The numerical performance of the GT coordinate was evaluated in several idealized test cases including the propagation of linear internal waves, the lock-exchange flow, gravitational currents over a steep topography, and the seamount experiment. The criteria for evaluations were based on spurious numerical mixing and the horizontal pressure gradient force error (HPGFE), which are two critical issues in numerical ocean modeling that commonly lead to the degradation of solutions. In the experiment of linear internal wave propagation, the issue of numerical mixing was particularly evident in those models with fixed coordinates, but it could be significantly alleviated if the grids were implemented to move in a Lagrangian manner [
13,
34]. Although the GT coordinate only involved a vertical movement of the grids, it behaved like the isopycnal coordinate to mimic the wave propagation. Therefore, the numerical mixing in the GT coordinate could be an order of magnitude smaller than that in the sigma coordinate, exhibiting the typical merit of the isopycnal coordinate. The lock-exchange case has been extensively studied by researchers in the context of numerical mixing [
13,
33,
34]. Among the simulations, the numerical mixing was larger if the along-grid-line horizontal temperature difference became larger. The GT coordinate, similar to the isopycnal coordinate, was superior because it could resolve the vertical temperature gradients and cause the alignment between the grid planes and temperature interface between the two water masses, thus significantly reducing the along-grid-line horizontal temperature differences and the numerical mixing. In the overflow experiment, although numerical mixing was not the key issue in the simulations, the GT coordinate with boundary refinement significantly reduced the error in the prediction of the hydraulic jump. In addition, the temperature feature behind the jump could further be represented by the coordinate. Thus, the numerical mixing in that case turned out to be the minimum. Finally, the seamount problem is well known as a benchmark test to examine the HPGFE in ocean models implemented with nonvanishing vertical layers, e.g., the terrain-following coordinate models [
20,
25,
31]. In contrast to the results of sigma and s coordinates using the same number of vertical layers, the domain-averaged kinetic energy produced by the GT coordinate was one order of magnitude smaller.
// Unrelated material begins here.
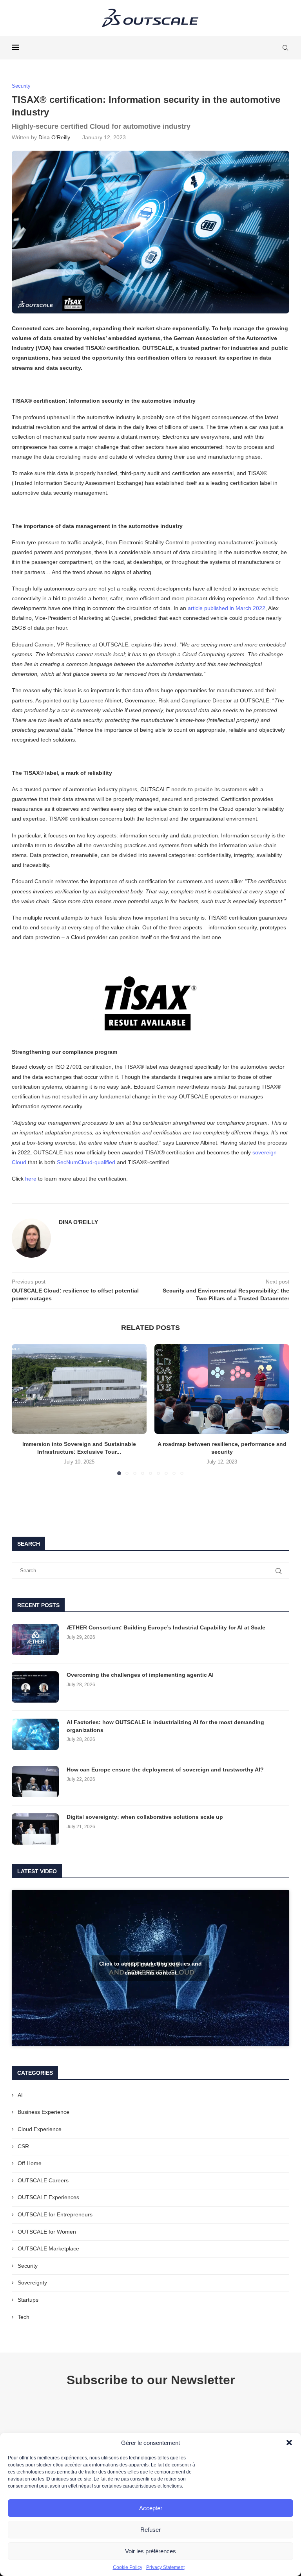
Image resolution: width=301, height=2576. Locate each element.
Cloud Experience (40, 2129)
The improvement was achieved because the GT coordinate ensured the alignment between the grid planes and density isosurfaces and at the same time allowed the clustering of grids around the main gradients of the vertical profile, so the two terms involved in the calculation of the PGF were small and led to a smaller numeric error.
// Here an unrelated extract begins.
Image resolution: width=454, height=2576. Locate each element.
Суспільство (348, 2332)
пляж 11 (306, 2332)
The algorithm of the GT coordinate was successfully implemented into ROMS (v3.7). The good performance of the GT coordinate came at the cost of additional computational resources. Specifically, there was an increased computational overhead due to the need to calculate several intermediate variables and perform interpolations to achieve the optimized grid distribution. The overall computational time increased by approximately 7%. However, this additional cost was significantly less than the doubling of the model’s vertical layers (approximately 17% increase in runtime), indicating that the GT coordinate could be efficient and cost-effective. In addition, the implementation of the GT coordinate did not rely on information from horizontally adjacent cells, thus facilitating its applications in models utilizing unstructured grids, such as the Finite Volume Community Ocean Model [
45,
46]. Further examinations of the GT coordinate are necessary regarding its performance in more realistic scenarios of simulations.